Le 02 août, plus de 200 jeunes se sont rassemblés sur l’esplanade de la «Libération» à Kalemie au niveau de la poste, pour commémorer les plus de 10 millions de civils tués en près de trente ans dans l’est de la RDC ( selon l'estimation du gouvernement congolais).
Organisée par le Conseil National de la Jeunesse avec l’établissement FONAREV à l’occasion de la journée de «Genocost ou génocide pour des gains économiques», la soirée a mêlé bougies et recueillement.

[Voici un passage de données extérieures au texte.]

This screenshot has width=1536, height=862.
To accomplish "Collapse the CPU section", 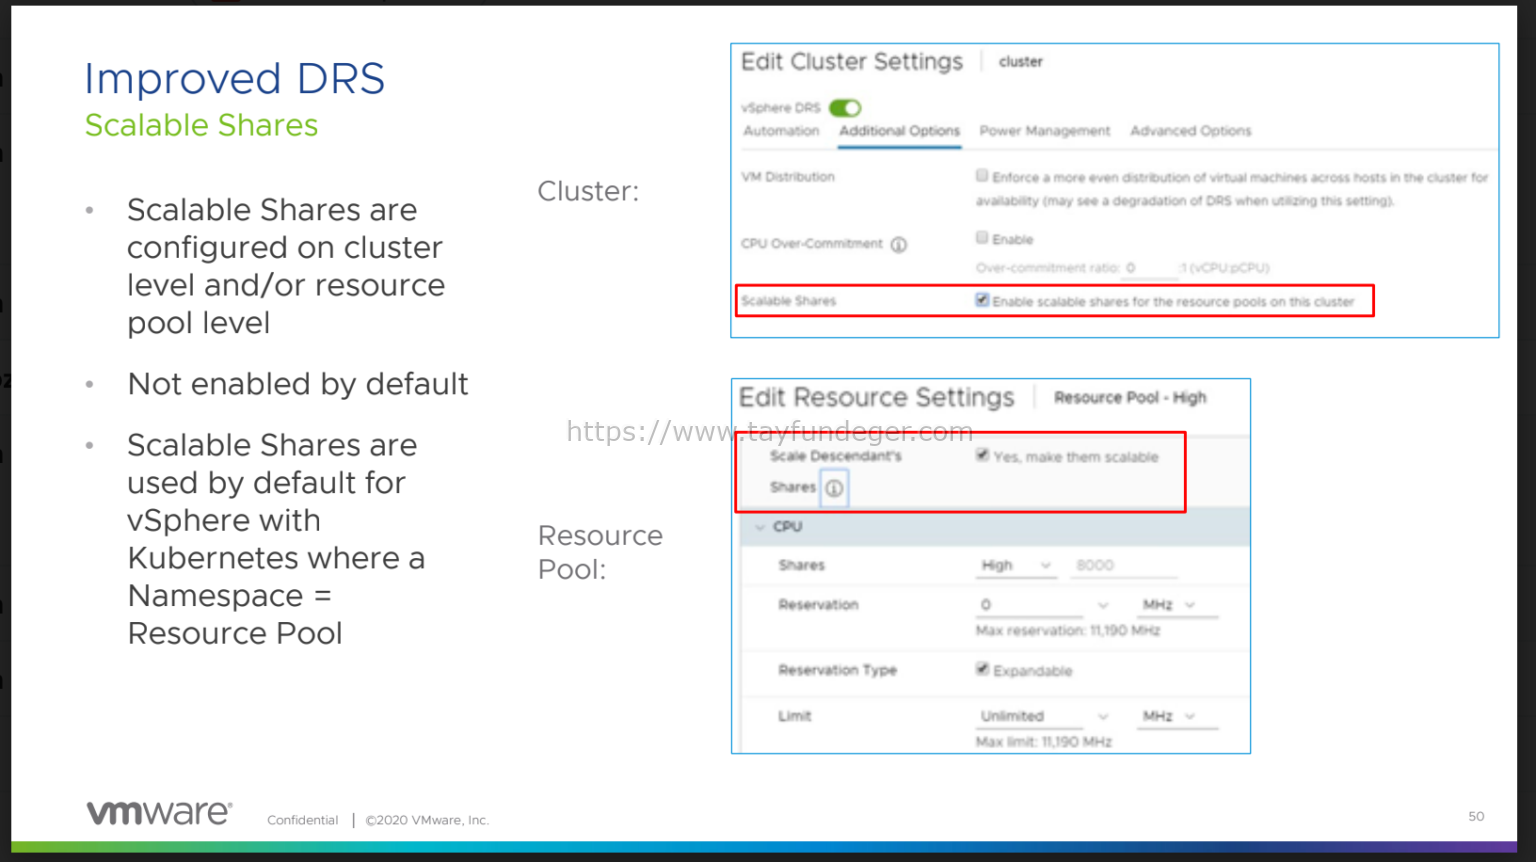I will [760, 526].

Les participants ont dénoncé l’«omerta» de la communauté internationale sur les massacres en cours dans la partie orientale du pays et mis en cause le president rwandais Paul Kagame, qu’ils accusent d’avoir orchestré la prédation des ressources minières de la RDC tout en bénéficiant, selon eux, d’une impunité préoccupante malgré des éléments présentés comme plausibles.
Certains appellent même à des investigations internationales sérieuses pour lever le voile sur d’éventuelles complicités et circuits de pillage; tout en affirmant que l’absence d’action extérieure coercitive contre le Rwanda ne fera que favoriser l’escalade meurtrière au Congo.
Sur la place de la «Libération» à Kalemie, la carte de la RDC a été tracée au sol, puis entourée des bougies allumées pour exprimer l'attachement à la mémoire des victimes, le refus de l’oubli, l'espérance et l'engagement en faveur de la paix.
Le Président du conseil provincial de la jeunesse au Tanganyika Trésor Mukonga Wa Kaya a estimé que la rencontre placée sous le thème : «le peuple se souvient, plus jamais seul» offrait une tribune pour inculquer des valeurs patriotiques et sensibiliser la jeunesse à son rôle face au conflit.
En outre, une pétition exhorte les autorités internationales à reconnaître les gros carnages dans l'Est de la RDC comme des actes de génocide.